- Relator(a)
- Margareth Rodrigues Costa
- Órgão julgador
- 2ª Turma
- Data do julgamento
- 28/06/2023
- Data de publicação
- 18/08/2023
TST – Recurso de Revista 0010077-96.2020.5.15.0140, Rel. Margareth Rodrigues Costa, 2ª Turma, j. 28/06/2023, p. 18/08/2023
EMENTA: RECURSO DE REVISTA - EXECUÇÃO- CONSTRIÇÃO DE BEM DE TERCEIRO - FRAUDE À EXECUÇÃO - SÚMULA Nº 375 DO STJ - AUSÊNCIA DE COMPROVAÇÃO DE MÁ-FÉ. 1. Quanto à configuração de fraude à execução, o posicionamento sedimentado no âmbito do Superior Tribunal de Justiça, consubstanciado na Súmula nº 375, dispõe que "o reconhecimento de fraude à execução depende do registro da penhora do bem alienado ou da prova de má-fé do terceiro adquirente". 2. A jurisprudência deste Tribunal Superior segue o mesmo sentido, de que a constatação da fraude à execução requer que o terceiro adquirente do bem tenha ciência de que contra o devedor corre demanda capaz de reduzi-lo à insolvência ou, ainda, a prova inequívoca de que houve má-fé na aquisição do bem. 3. O critério para se decidir se houve fraude à execução, portanto, não é puramente objetivo.
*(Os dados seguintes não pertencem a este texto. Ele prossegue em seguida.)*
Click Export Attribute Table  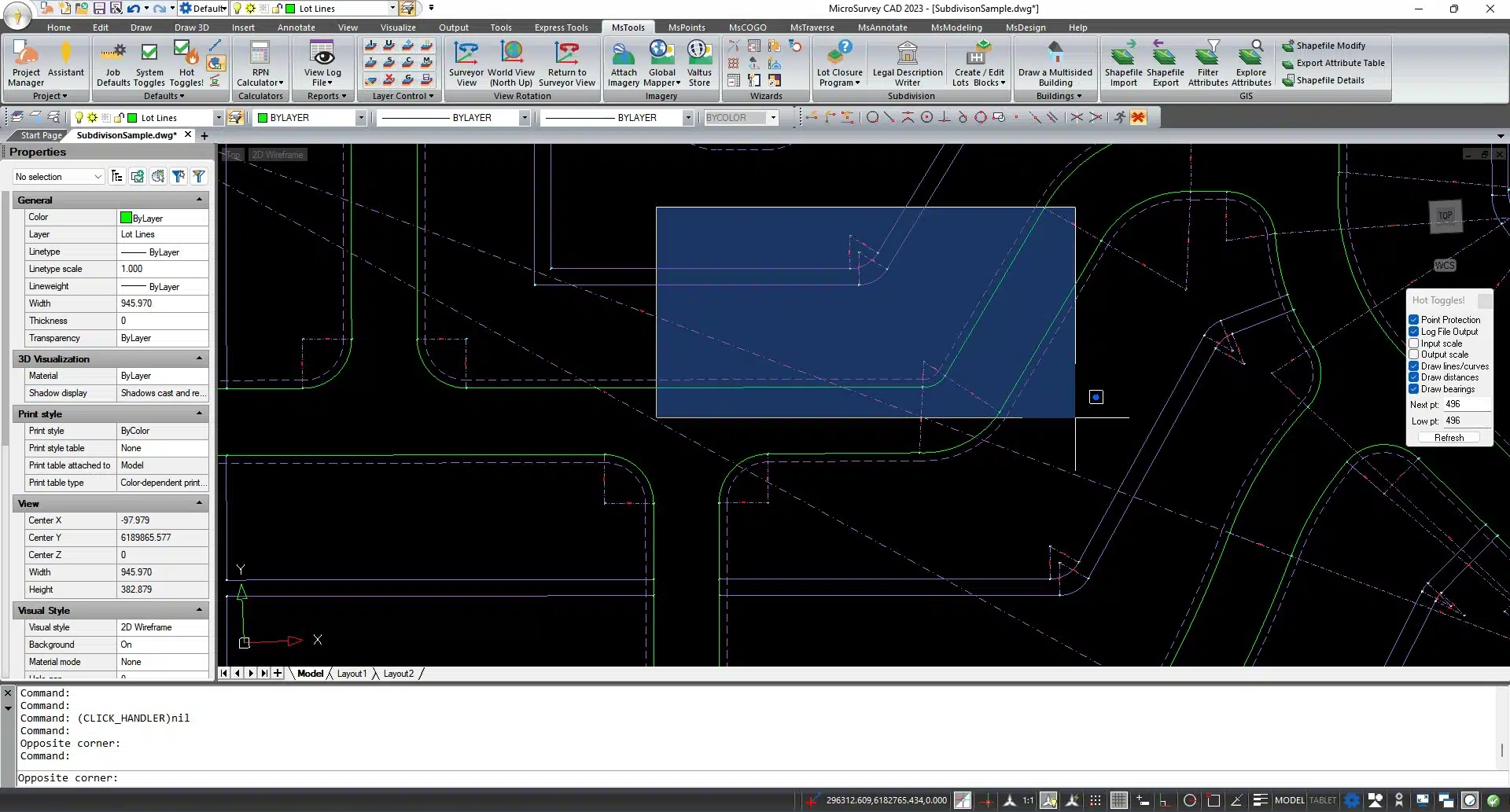[1339, 63]
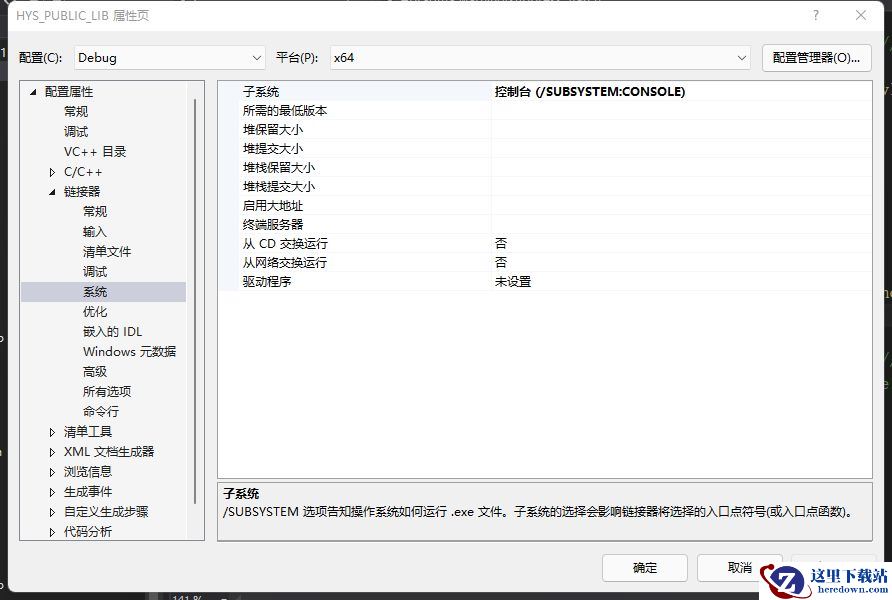Expand the 生成事件 tree node

pos(53,492)
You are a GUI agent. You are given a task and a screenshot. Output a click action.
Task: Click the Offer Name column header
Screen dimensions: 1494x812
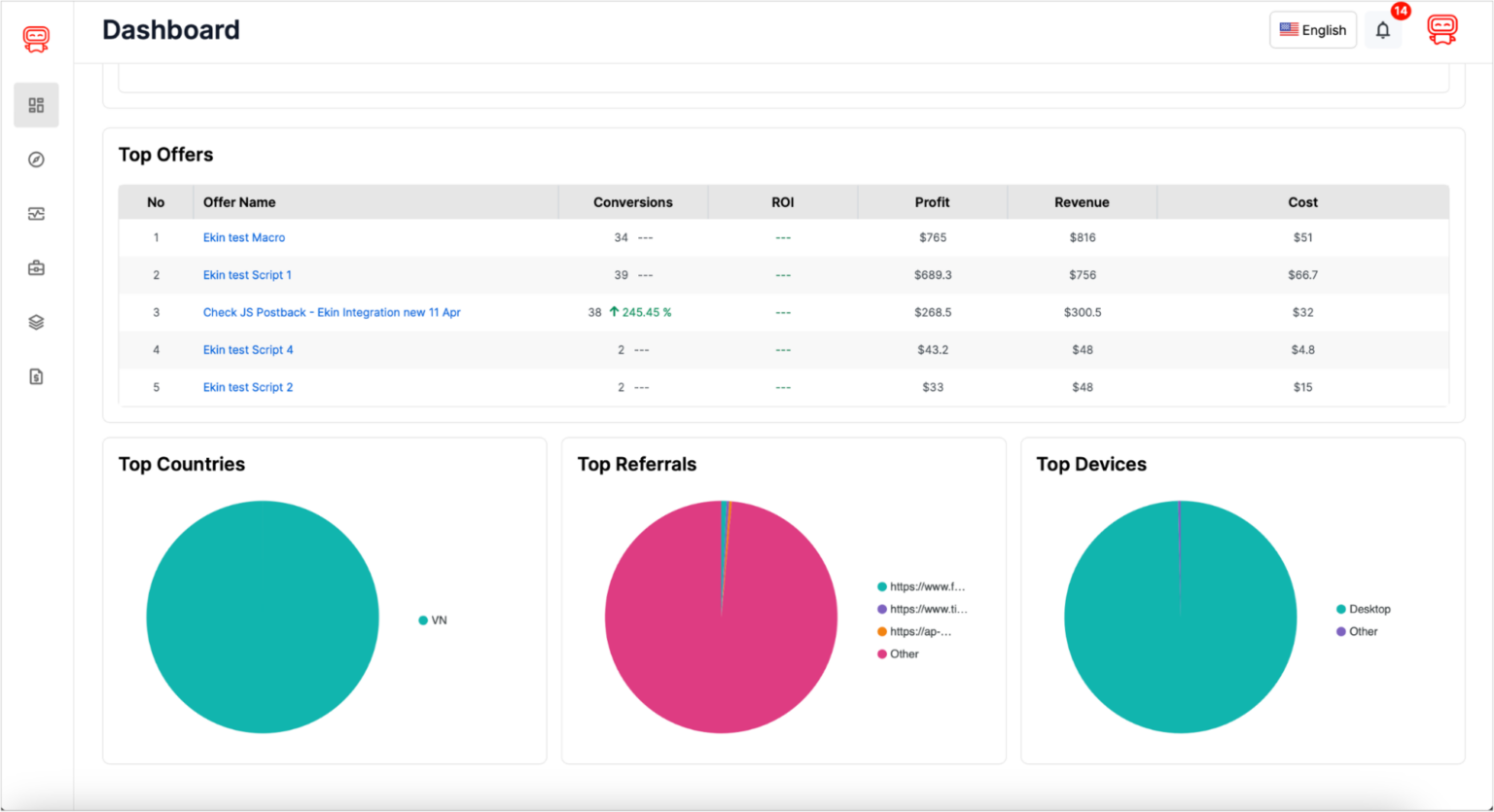coord(239,201)
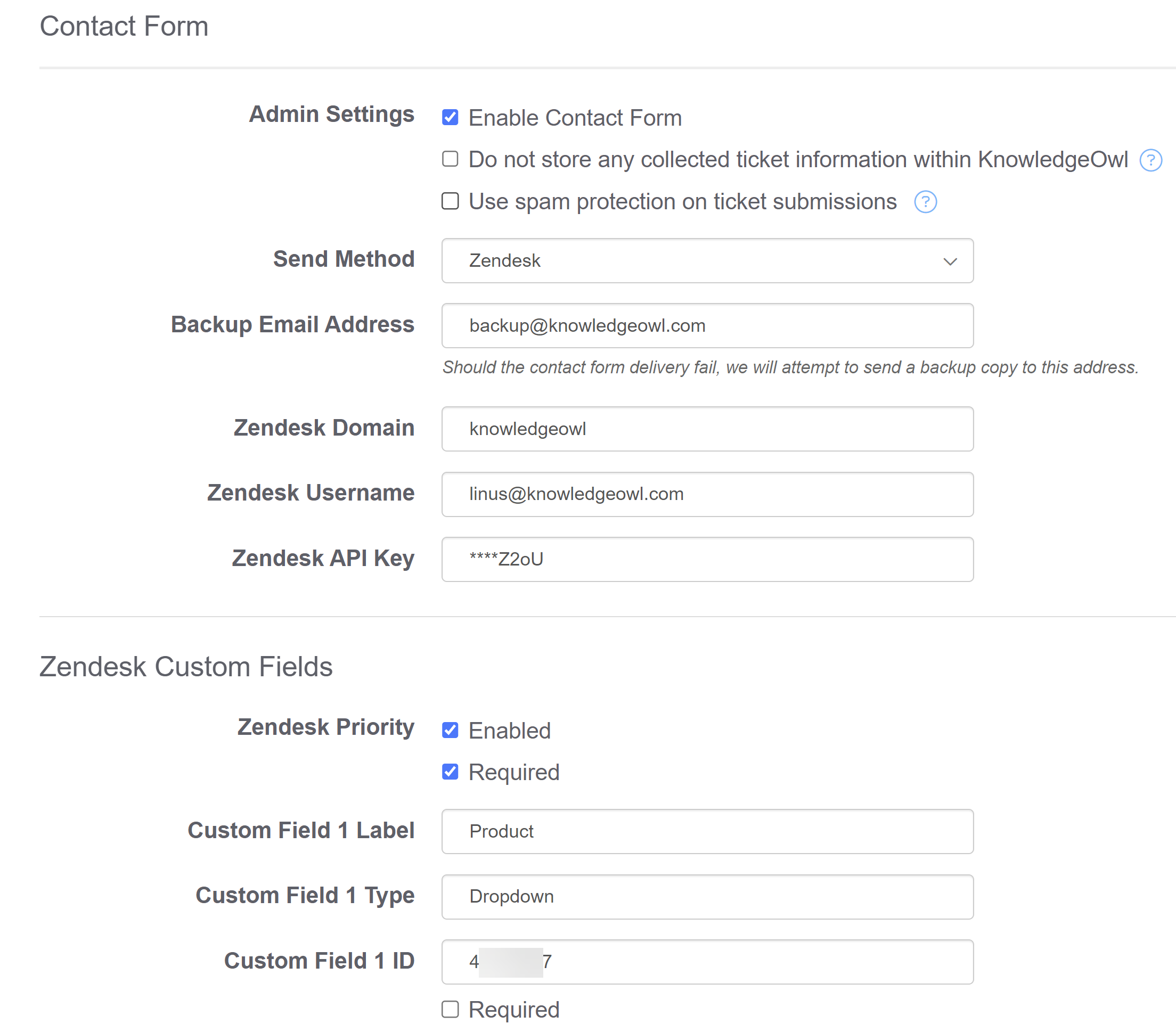Check Required box under Custom Field 1 ID
The width and height of the screenshot is (1176, 1024).
point(450,1009)
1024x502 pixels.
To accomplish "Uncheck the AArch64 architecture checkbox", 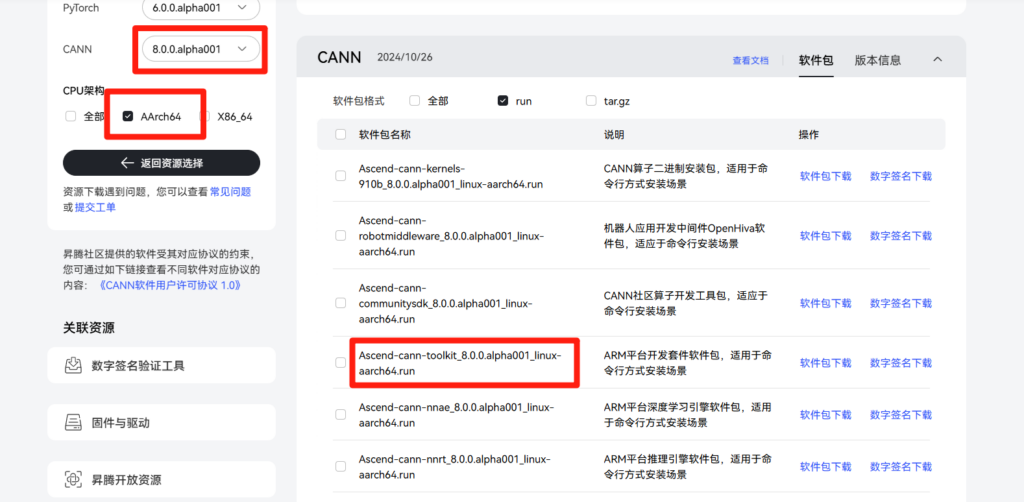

É necessária a análise do elemento subjetivo, qual seja, a existência de má-fé do terceiro adquirente. 4. Não tendo sido comprovada a má-fé do adquirente ou, ainda, que tinha ciência de que ao tempo da alienação corria ação trabalhista capaz de reduzir o devedor à insolvência, não há como presumir a fraude à execução, devendo ser desconstituída a penhora sobre o bem de propriedade do terceiro embargante. Recurso de revista conhecido e provido. (Tribunal Superior do Trabalho (2ª Turma). Acórdão: 0010077-96.2020.5.15.0140. Relator(a): MARGARETH RODRIGUES COSTA. Data de julgamento: 28/06/2023. Juntado aos autos em 18/08/2023.)